Develop Nova Scotia
- Company type: Crown corporation
- Founded: 1976; 49 years ago
- Defunct: 1 December 2022
- Fate: Superseded by Build Nova Scotia
- Headquarters: Halifax, Nova Scotia, Canada
- Area served: Nova Scotia
- Website: developns.ca

= Develop Nova Scotia =

Nova Scotian corporation

Develop Nova Scotia Limited was a Crown corporation of Nova Scotia, Canada responsible for the implementation and administration of strategic infrastructure and property projects.

Founded in 1976 as the Waterfront Development Corporation Limited, it was originally tasked with revitalising post-industrial waterfront land in Halifax and Dartmouth. In 2001, WDCL absorbed another provincial corporation, the Bedford Waterfront Development Corporation.

The corporation was renamed Develop Nova Scotia in July 2018 when its mandate was expanded to encompass strategic economic infrastructure and property projects across the province. The provincial government subsequently introduced legislation to formalise the changes. The Develop Nova Scotia Act was passed in September 2018 and received royal assent in October 2018.

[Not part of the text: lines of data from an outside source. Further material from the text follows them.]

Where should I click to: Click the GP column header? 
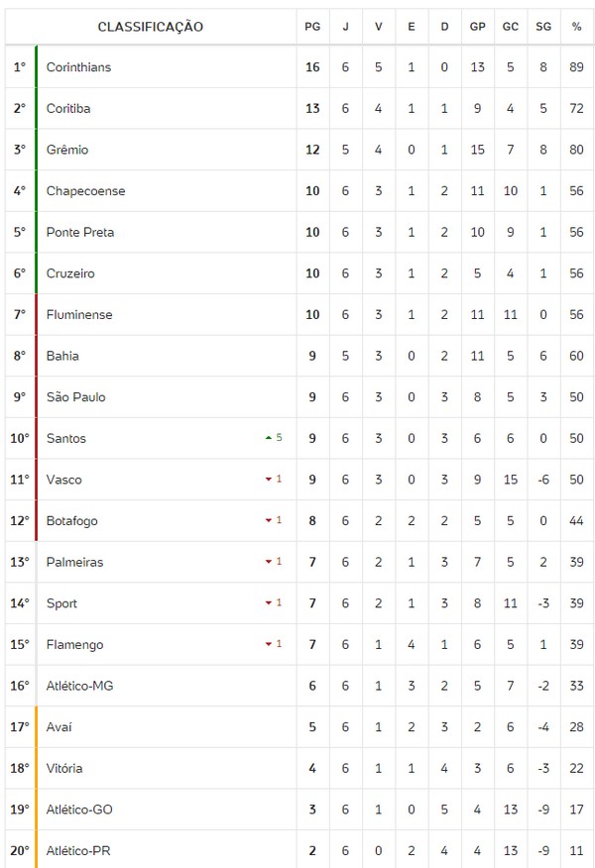click(477, 27)
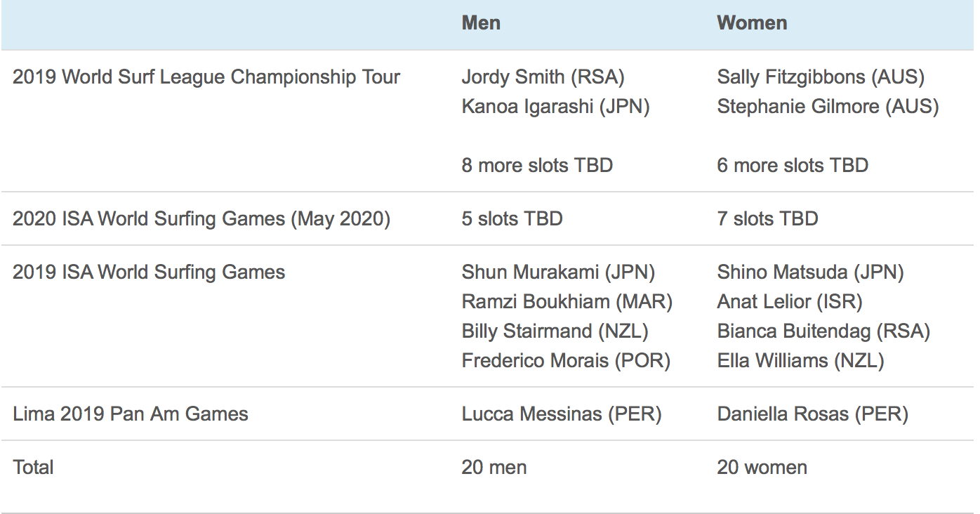
Task: Click the 7 slots TBD cell
Action: point(767,218)
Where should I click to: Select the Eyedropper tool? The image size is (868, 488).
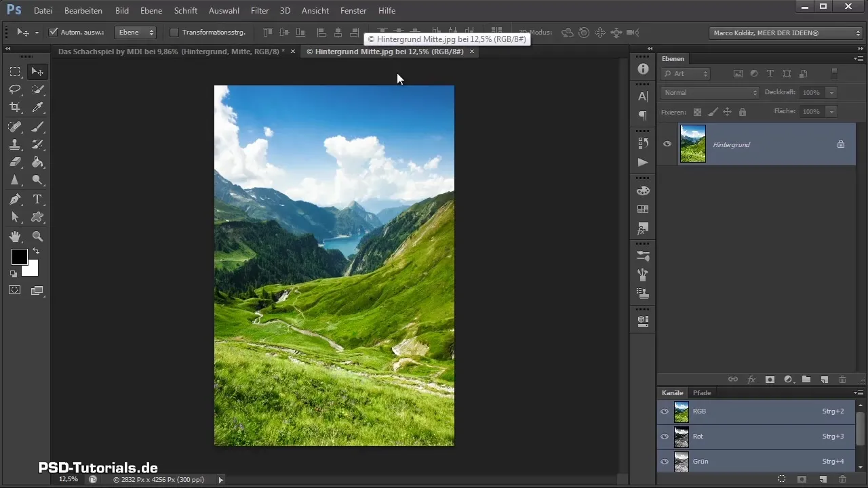[38, 107]
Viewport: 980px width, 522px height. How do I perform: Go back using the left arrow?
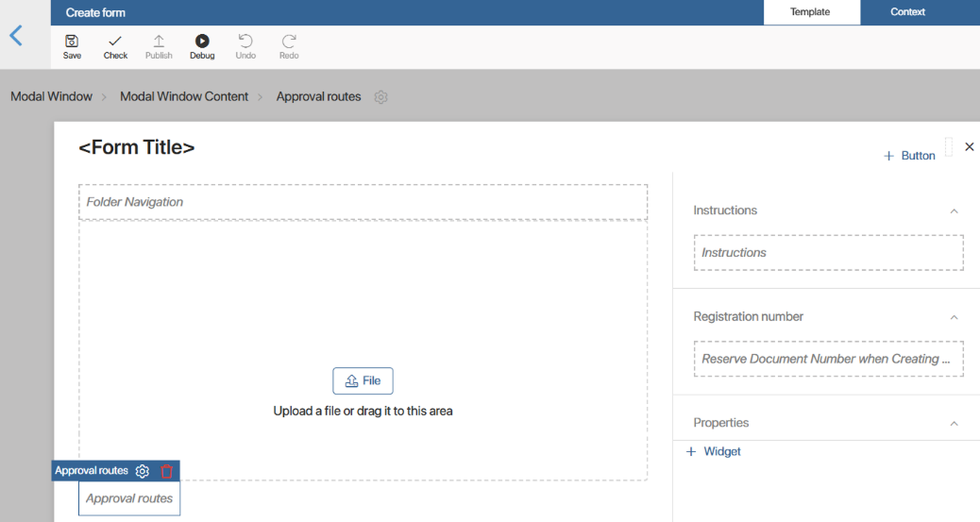[16, 36]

Shortly after being elected premier in 2021, Tim Houston launched a review of provincial Crown corporations. This led to the establishment of a new agency, Build Nova Scotia, into which Nova Scotia Lands Inc. and Develop Nova Scotia were amalgamated. The Build Nova Scotia Act, which repeals the Develop Nova Scotia Act, came into effect on 1 December 2022.